Woche 8, Tag 1 - Sonntag
„Der Nebel ... er ist verschwunden! Wie kann das sein?“, rief Jordan verwundert aus. „Die sagenumwobene Insel, Latifa. Ohne dich wären wir nicht so weit gekommen, Danke!“
Jordan steuerte direkt auf die unbekannte Insel zu, die sich im Morgengrauen am Horizont zeigte.
Mit jedem Meter, den sie zurücklegten, wuchs seine innere Anspannung. Nur wenige Meter vor der Insel stoppte er den Motor.
„Was hältst du davon, wenn wir um die Wette schwimmen? Wer zuerst an Land ist?“, schlug er vor.
Über Latifas Gesicht erstreckte sich ein breites Grinsen. „Bei drei geht’s los.“
Beide kletterten hinunter und standen an der Reling. Bereit für das Wettschwimmen. Jordan zählte „1 ... 2“ und hörte plötzlich ein Platschen. Wasserspritzer flogen ihm ins Gesicht.
„3!“, rief seine Schwester aus dem Wasser. Sie schwamm bereits Richtung Strand.
„Hey!“ Jordan sprang ihr hinterher und kraulte drauf los. „Du schummelst!“, rief er hinter ihr.
Allerdings hatte er bereits den Vorsprung gut aufgeholt. Es fehlte nicht mehr viel, um an seiner Schwester vorbei zuschwimmen.
„Nix da! Du bist Rettungsschwimmer, du schwimmst viel schneller als ich. Das ist also nur ausgleichende Gerechtigkeit“, erwiderte seine Schwester. Als Jordan sie eingeholt hatte, bemerkte sie: „Siehst du! Habe ich dir doch gesagt.“
Ihr Bruder war bereits im stehtiefen Wasser angelangt und hastete die letzten Meter.
„Du brauchst nicht so angeben, du hast ja gewonnen.“
„Ich bin einfach so aufgeregt, Lati. Was meinst du, was wir hier finden werden?“
„Keine Ahnung. Um ehrlich zu sein, bin ich mir nicht einmal sicher, ob das die Insel ist, die Papa angesteuert haben soll.“
„Ich schau mir die Hütte mal aus der Nähe an.“
„Mach das, ich warte hier.“ Latifa blieb im kniehohen Wasser und genoss das kühle Nass auf der Haut.
Am Briefkasten stand kein Name und die Hüttentür war nicht abgeschlossen.
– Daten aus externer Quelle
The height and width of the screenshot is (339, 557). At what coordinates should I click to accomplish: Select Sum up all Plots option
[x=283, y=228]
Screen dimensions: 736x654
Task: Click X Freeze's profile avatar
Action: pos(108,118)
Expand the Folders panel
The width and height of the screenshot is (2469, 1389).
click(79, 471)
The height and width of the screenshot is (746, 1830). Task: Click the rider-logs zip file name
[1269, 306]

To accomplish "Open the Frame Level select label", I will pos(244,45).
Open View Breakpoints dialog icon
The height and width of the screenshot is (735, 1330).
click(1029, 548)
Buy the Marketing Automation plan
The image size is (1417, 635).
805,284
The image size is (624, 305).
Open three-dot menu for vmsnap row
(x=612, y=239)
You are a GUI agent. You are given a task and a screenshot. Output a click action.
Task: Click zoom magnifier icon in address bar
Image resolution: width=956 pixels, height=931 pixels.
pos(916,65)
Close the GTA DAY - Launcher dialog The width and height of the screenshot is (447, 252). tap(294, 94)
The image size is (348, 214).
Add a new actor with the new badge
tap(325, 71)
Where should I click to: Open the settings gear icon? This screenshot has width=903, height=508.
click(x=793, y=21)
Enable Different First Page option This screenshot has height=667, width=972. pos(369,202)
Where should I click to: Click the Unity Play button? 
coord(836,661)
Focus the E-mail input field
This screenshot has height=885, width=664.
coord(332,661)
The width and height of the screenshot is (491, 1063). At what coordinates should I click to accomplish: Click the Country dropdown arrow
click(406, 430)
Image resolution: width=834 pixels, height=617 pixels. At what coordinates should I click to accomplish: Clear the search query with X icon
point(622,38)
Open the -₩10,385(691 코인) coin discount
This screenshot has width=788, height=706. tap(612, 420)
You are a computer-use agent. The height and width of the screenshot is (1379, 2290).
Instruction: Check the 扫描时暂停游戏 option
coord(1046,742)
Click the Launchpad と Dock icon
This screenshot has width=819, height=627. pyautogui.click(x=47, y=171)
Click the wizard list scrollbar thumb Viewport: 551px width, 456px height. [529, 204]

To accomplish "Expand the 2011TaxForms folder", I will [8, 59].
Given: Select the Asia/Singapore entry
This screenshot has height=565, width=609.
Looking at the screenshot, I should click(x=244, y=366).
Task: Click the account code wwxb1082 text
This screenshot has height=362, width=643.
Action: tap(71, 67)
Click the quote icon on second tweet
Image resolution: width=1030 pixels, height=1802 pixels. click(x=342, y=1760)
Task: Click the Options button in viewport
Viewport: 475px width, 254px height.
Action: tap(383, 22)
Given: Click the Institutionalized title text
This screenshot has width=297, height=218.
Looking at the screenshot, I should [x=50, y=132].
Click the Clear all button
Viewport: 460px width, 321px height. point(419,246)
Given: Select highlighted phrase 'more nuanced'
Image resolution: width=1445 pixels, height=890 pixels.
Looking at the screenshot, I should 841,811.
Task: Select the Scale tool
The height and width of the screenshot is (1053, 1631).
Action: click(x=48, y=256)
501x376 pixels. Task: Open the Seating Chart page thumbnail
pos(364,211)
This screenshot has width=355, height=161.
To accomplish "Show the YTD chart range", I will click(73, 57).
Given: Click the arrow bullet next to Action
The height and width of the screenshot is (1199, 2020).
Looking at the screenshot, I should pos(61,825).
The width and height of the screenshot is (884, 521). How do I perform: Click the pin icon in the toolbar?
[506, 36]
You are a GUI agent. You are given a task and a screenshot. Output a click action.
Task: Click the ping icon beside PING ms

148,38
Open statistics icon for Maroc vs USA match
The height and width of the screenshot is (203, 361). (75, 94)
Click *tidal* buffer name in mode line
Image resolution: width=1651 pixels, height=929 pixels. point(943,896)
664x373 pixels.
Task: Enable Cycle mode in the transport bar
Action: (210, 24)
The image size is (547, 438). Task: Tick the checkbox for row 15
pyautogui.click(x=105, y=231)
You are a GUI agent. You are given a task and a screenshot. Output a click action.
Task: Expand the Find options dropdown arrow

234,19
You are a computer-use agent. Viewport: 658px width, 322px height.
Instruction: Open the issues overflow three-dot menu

Neugierig öffnete Jordan die Tür und trat hinein.
Darin befanden sich lediglich ein altes, zurückgelassenes Bett und eine 3-1-Duschkombination, wie er es auch vom Hausboot gewohnt war.
„Ich laufe die Insel ab, kommst du mit?“, fragte er seine Schwester, als er wieder aus der Hütte getreten war.
„Nein, ich bleibe hier.“
Also machte Jordan sich allein auf, um die Insel zu erkunden.
Mit voranschreitendem Inselrundgang verflog Jordans anfängliche Euphorie allmählich. Nicht nur, dass die Insel schon zu Fuß ziemlich schnell abgelaufen war, bot sie auch keine nennenswerten entdeckungswürdigen Orte.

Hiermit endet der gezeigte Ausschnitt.